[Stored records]
========================================

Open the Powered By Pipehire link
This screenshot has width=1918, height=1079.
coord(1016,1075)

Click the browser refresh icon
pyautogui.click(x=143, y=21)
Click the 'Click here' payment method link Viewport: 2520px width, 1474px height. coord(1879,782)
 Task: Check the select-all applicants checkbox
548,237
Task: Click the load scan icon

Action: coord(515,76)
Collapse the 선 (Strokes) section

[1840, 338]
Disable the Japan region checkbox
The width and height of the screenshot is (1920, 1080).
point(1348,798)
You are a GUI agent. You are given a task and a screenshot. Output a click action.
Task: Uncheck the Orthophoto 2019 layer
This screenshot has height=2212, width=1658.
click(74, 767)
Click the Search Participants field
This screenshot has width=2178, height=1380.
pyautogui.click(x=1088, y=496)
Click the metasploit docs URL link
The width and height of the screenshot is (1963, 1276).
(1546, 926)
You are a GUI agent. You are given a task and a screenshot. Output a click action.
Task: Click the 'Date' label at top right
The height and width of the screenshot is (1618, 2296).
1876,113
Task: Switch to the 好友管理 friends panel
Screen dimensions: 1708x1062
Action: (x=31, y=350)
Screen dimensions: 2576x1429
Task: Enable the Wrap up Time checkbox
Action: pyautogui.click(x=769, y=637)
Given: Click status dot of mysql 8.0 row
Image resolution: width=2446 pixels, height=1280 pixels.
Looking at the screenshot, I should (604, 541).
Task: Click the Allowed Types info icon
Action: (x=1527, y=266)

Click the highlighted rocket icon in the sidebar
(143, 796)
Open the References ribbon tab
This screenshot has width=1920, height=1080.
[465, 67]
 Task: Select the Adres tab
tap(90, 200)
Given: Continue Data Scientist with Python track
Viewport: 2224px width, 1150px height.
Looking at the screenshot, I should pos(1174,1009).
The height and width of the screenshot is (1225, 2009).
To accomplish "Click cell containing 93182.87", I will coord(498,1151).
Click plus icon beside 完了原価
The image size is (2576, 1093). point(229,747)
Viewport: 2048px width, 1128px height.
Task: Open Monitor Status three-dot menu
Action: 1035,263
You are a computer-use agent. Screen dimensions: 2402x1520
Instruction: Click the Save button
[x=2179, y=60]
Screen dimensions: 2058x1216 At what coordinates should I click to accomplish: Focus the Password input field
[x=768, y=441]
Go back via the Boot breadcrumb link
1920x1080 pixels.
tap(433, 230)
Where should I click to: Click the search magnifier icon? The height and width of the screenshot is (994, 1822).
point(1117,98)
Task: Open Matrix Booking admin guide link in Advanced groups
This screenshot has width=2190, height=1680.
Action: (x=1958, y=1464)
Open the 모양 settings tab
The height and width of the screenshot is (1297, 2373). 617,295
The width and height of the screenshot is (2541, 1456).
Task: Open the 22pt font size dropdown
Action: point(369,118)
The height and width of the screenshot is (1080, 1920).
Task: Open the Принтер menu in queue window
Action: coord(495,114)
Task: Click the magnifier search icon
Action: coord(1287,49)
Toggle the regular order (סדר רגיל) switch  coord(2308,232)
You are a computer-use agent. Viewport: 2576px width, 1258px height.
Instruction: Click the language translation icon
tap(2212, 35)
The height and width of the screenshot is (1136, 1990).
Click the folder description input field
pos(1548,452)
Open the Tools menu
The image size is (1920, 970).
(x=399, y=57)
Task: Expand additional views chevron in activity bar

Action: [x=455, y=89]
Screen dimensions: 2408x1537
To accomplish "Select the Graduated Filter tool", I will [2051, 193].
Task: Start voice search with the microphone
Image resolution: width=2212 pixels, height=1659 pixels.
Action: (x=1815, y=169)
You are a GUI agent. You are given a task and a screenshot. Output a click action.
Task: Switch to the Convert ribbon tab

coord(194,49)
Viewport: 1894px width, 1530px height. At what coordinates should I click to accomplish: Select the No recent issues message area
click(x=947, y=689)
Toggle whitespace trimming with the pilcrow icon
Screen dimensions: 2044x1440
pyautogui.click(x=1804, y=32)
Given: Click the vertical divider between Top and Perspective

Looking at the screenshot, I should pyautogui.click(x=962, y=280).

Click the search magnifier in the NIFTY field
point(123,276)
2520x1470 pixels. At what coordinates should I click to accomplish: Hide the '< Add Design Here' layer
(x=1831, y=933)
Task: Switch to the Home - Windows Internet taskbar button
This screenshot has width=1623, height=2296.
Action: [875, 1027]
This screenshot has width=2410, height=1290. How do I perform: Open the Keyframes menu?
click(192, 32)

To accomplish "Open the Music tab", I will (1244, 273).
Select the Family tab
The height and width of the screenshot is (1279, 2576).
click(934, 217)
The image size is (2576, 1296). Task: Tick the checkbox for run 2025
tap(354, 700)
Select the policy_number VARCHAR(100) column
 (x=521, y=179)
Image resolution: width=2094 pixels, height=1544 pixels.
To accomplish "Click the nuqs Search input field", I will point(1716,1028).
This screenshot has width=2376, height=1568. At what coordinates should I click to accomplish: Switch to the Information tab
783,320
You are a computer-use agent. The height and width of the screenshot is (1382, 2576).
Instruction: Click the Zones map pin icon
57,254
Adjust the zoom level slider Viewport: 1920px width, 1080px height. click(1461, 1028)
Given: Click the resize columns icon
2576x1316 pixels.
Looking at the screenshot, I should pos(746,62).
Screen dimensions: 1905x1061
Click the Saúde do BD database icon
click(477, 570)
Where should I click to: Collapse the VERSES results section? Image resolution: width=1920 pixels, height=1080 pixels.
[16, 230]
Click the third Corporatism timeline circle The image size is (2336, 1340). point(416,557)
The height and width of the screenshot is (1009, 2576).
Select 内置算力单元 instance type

========================================

Action item → Each of the entries above is to be repeated exactly.

Response area →
Open the Powered By Pipehire link
This screenshot has width=1918, height=1079.
coord(1016,1075)

Click the browser refresh icon
pyautogui.click(x=143, y=21)
Click the 'Click here' payment method link Viewport: 2520px width, 1474px height. coord(1879,782)
 Task: Check the select-all applicants checkbox
548,237
Task: Click the load scan icon

Action: coord(515,76)
Collapse the 선 (Strokes) section

[1840, 338]
Disable the Japan region checkbox
The width and height of the screenshot is (1920, 1080).
point(1348,798)
You are a GUI agent. You are given a task and a screenshot. Output a click action.
Task: Uncheck the Orthophoto 2019 layer
This screenshot has height=2212, width=1658.
click(74, 767)
Click the Search Participants field
This screenshot has width=2178, height=1380.
pyautogui.click(x=1088, y=496)
Click the metasploit docs URL link
The width and height of the screenshot is (1963, 1276).
(1546, 926)
You are a GUI agent. You are given a task and a screenshot. Output a click action.
Task: Click the 'Date' label at top right
The height and width of the screenshot is (1618, 2296).
1876,113
Task: Switch to the 好友管理 friends panel
Screen dimensions: 1708x1062
Action: (x=31, y=350)
Screen dimensions: 2576x1429
Task: Enable the Wrap up Time checkbox
Action: pyautogui.click(x=769, y=637)
Given: Click status dot of mysql 8.0 row
Image resolution: width=2446 pixels, height=1280 pixels.
Looking at the screenshot, I should (604, 541).
Task: Click the Allowed Types info icon
Action: (x=1527, y=266)

Click the highlighted rocket icon in the sidebar
(143, 796)
Open the References ribbon tab
This screenshot has width=1920, height=1080.
[465, 67]
 Task: Select the Adres tab
tap(90, 200)
Given: Continue Data Scientist with Python track
Viewport: 2224px width, 1150px height.
Looking at the screenshot, I should pos(1174,1009).
The height and width of the screenshot is (1225, 2009).
To accomplish "Click cell containing 93182.87", I will coord(498,1151).
Click plus icon beside 完了原価
The image size is (2576, 1093). point(229,747)
Viewport: 2048px width, 1128px height.
Task: Open Monitor Status three-dot menu
Action: 1035,263
You are a computer-use agent. Screen dimensions: 2402x1520
Instruction: Click the Save button
[x=2179, y=60]
Screen dimensions: 2058x1216 At what coordinates should I click to accomplish: Focus the Password input field
[x=768, y=441]
Go back via the Boot breadcrumb link
1920x1080 pixels.
tap(433, 230)
Where should I click to: Click the search magnifier icon? The height and width of the screenshot is (994, 1822).
point(1117,98)
Task: Open Matrix Booking admin guide link in Advanced groups
This screenshot has width=2190, height=1680.
Action: (x=1958, y=1464)
Open the 모양 settings tab
The height and width of the screenshot is (1297, 2373). 617,295
The width and height of the screenshot is (2541, 1456).
Task: Open the 22pt font size dropdown
Action: point(369,118)
The height and width of the screenshot is (1080, 1920).
Task: Open the Принтер menu in queue window
Action: coord(495,114)
Task: Click the magnifier search icon
Action: coord(1287,49)
Toggle the regular order (סדר רגיל) switch  coord(2308,232)
You are a computer-use agent. Viewport: 2576px width, 1258px height.
Instruction: Click the language translation icon
tap(2212, 35)
The height and width of the screenshot is (1136, 1990).
Click the folder description input field
pos(1548,452)
Open the Tools menu
The image size is (1920, 970).
(x=399, y=57)
Task: Expand additional views chevron in activity bar

Action: [x=455, y=89]
Screen dimensions: 2408x1537
To accomplish "Select the Graduated Filter tool", I will [2051, 193].
Task: Start voice search with the microphone
Image resolution: width=2212 pixels, height=1659 pixels.
Action: (x=1815, y=169)
You are a GUI agent. You are given a task and a screenshot. Output a click action.
Task: Switch to the Convert ribbon tab

coord(194,49)
Viewport: 1894px width, 1530px height. At what coordinates should I click to accomplish: Select the No recent issues message area
click(x=947, y=689)
Toggle whitespace trimming with the pilcrow icon
Screen dimensions: 2044x1440
pyautogui.click(x=1804, y=32)
Given: Click the vertical divider between Top and Perspective

Looking at the screenshot, I should pyautogui.click(x=962, y=280).

Click the search magnifier in the NIFTY field
point(123,276)
2520x1470 pixels. At what coordinates should I click to accomplish: Hide the '< Add Design Here' layer
(x=1831, y=933)
Task: Switch to the Home - Windows Internet taskbar button
This screenshot has width=1623, height=2296.
Action: [875, 1027]
This screenshot has width=2410, height=1290. How do I perform: Open the Keyframes menu?
click(192, 32)

To accomplish "Open the Music tab", I will (1244, 273).
Select the Family tab
The height and width of the screenshot is (1279, 2576).
click(934, 217)
The image size is (2576, 1296). Task: Tick the checkbox for run 2025
tap(354, 700)
Select the policy_number VARCHAR(100) column
 (x=521, y=179)
Image resolution: width=2094 pixels, height=1544 pixels.
To accomplish "Click the nuqs Search input field", I will point(1716,1028).
This screenshot has width=2376, height=1568. At what coordinates should I click to accomplish: Switch to the Information tab
783,320
You are a computer-use agent. The height and width of the screenshot is (1382, 2576).
Instruction: Click the Zones map pin icon
57,254
Adjust the zoom level slider Viewport: 1920px width, 1080px height. click(1461, 1028)
Given: Click the resize columns icon
2576x1316 pixels.
Looking at the screenshot, I should pos(746,62).
Screen dimensions: 1905x1061
Click the Saúde do BD database icon
click(477, 570)
Where should I click to: Collapse the VERSES results section? Image resolution: width=1920 pixels, height=1080 pixels.
[16, 230]
Click the third Corporatism timeline circle The image size is (2336, 1340). point(416,557)
The height and width of the screenshot is (1009, 2576).
Select 内置算力单元 instance type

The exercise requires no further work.